Bien entendu, les politiques n’ont pas raté l’occasion pour nous faire leur cirque. Les partis politiques ont publié des communiqués pour exprimer leur indignation, un ministre a démissionné, un conseil des ministres s’est tenu en urgence et cette question sera l’un des points de la réunion du Conseil de la sûreté qui se tiendra lundi sous la houlette du président de la République. Tous semblent effarés, surpris et impatients de désigner un responsable sur qui on pourra se décharger et qui sera le fusible qui sautera pour permettre à tout le système défectueux de la santé publique de donner l’impression de résister, jusqu’à la prochaine catastrophe.
Tous, sauf les plus avertis, surtout parmi les professionnels de la santé, qui voyaient le drame venir et pour qui la mort des onze nouveau-nés à la Rabta était une catastrophe attendue, prévisible et annoncée.
Sans essayer de se voiler la face, la société tunisienne de pédiatrie a annoncé dans un communiqué publié samedi, que le décès des onze nouveau-nés est dû à des infections nosocomiales dont le point de départ serait un produit d’alimentation parentérale. Elle a appelé les autorités à faire la lumière sur les circonstances de la contamination des produits et à prendre les mesures nécessaires pour mettre en conformité les services de soins avec les normes réglementaires.

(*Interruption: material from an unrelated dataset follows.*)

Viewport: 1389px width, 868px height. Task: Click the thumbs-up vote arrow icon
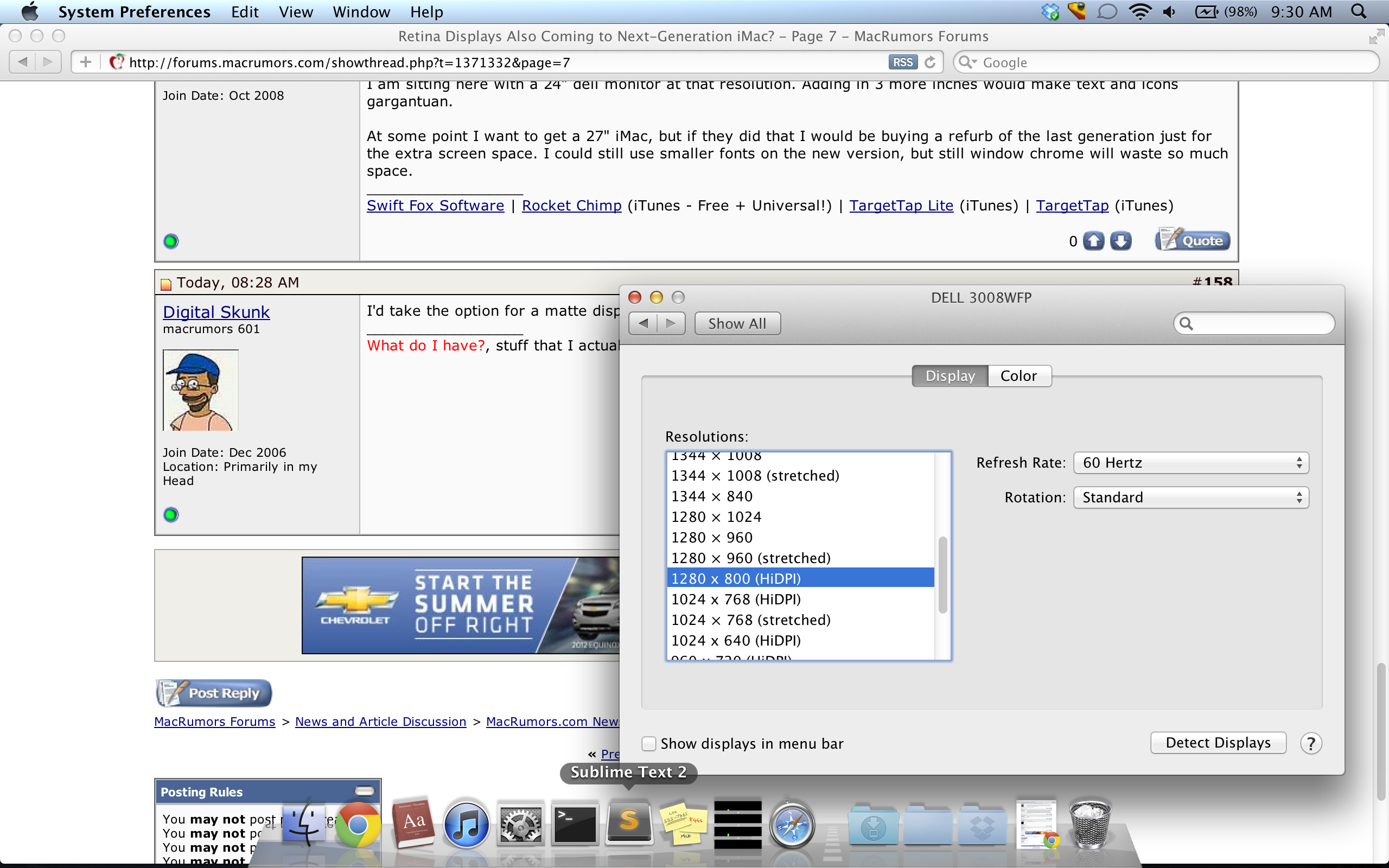(1093, 241)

Elle a enfin rappelé la précarité des conditions de travail des professionnels de la santé et l’urgence de sauver l’hôpital public.
En vérité, ce communiqué n’est que le dernier cri d’alarme lancé par le les professionnels de la santé. Il y a neuf mois, en juillet dernier, l’un d’eux, le docteur Mohamed Douagi, avait alerté sur la situation catastrophique de ce même service de réanimation néonatale de la Rabta, condamné de gérer quinze mille naissances chaque année, en plus des transferts, avec seulement un médecin chef du service et deux de ses assistantes.

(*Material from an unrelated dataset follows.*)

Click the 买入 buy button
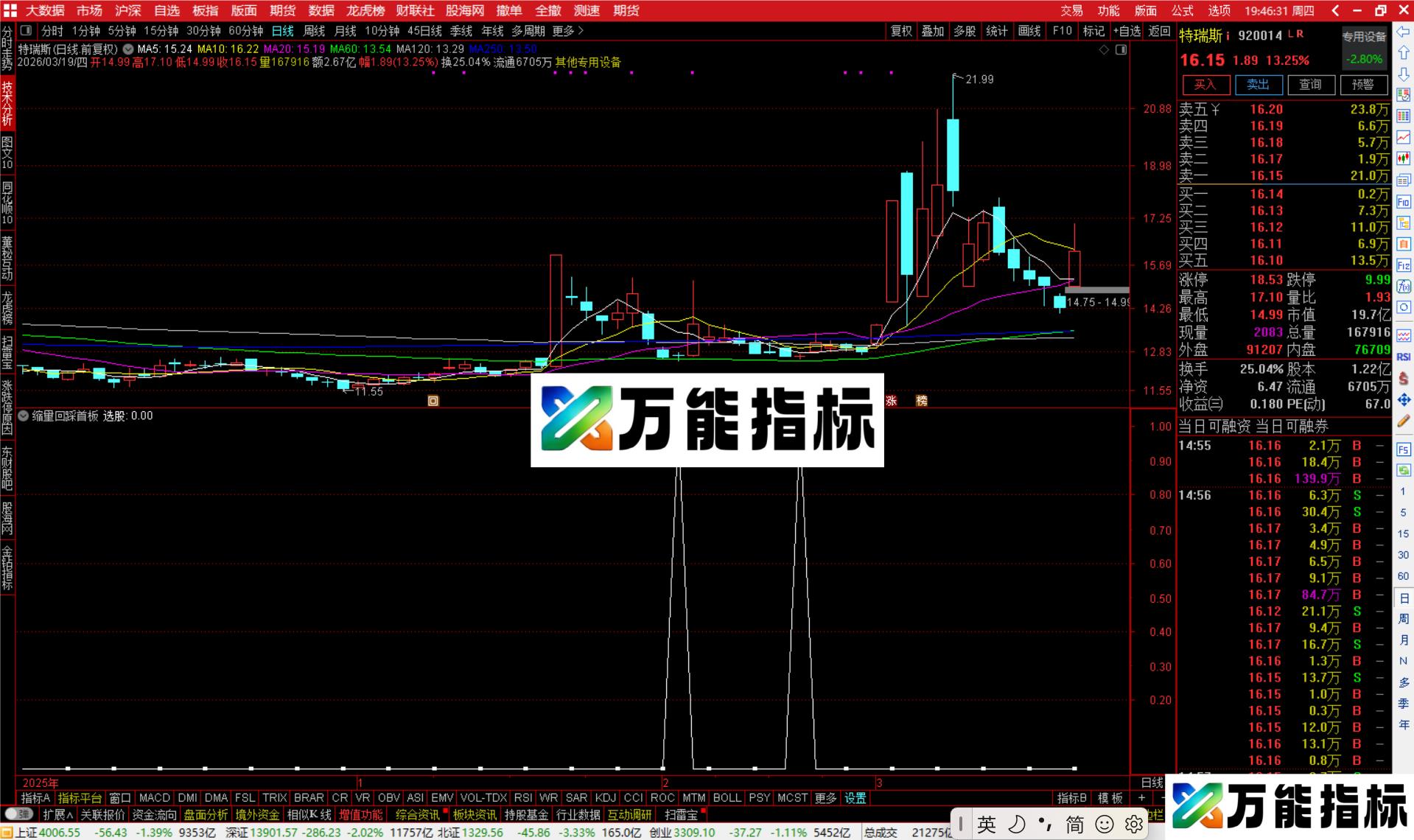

L’année dernière, cinq autres enfants ont trouvé la mort dans un service de néonatologie d’un autre hôpital de la capitale. Au cours des dernières années, des dizaines de dossiers de corruption, de malversations, de crimes organisés dans le secteur de la santé ont été mis à jour. Les affaires du sang contaminé, des stents périmés ou de la contrebande des médicaments ne sont que des exemples parmi des dizaines d’autres.
Dans son rapport pour l’année 2016, l’Instance nationale pour la lutte contre la corruption a présenté 46 recommandations touchant le secteur de la santé parmi les cent recommandations contenues dans son rapport.
Alors de grâce, ne cherchons pas de bouc émissaire à la mort des onze nouveau-nés. Cherchons plutôt un remède à notre système agonisant de santé publique. Ce remède existe si nos politiques veuillent bien rompre leurs rapports de vassalité avec les instances internationales et mettre l’intérêt de leurs concitoyens au dessus de leurs intérêts égoïstes.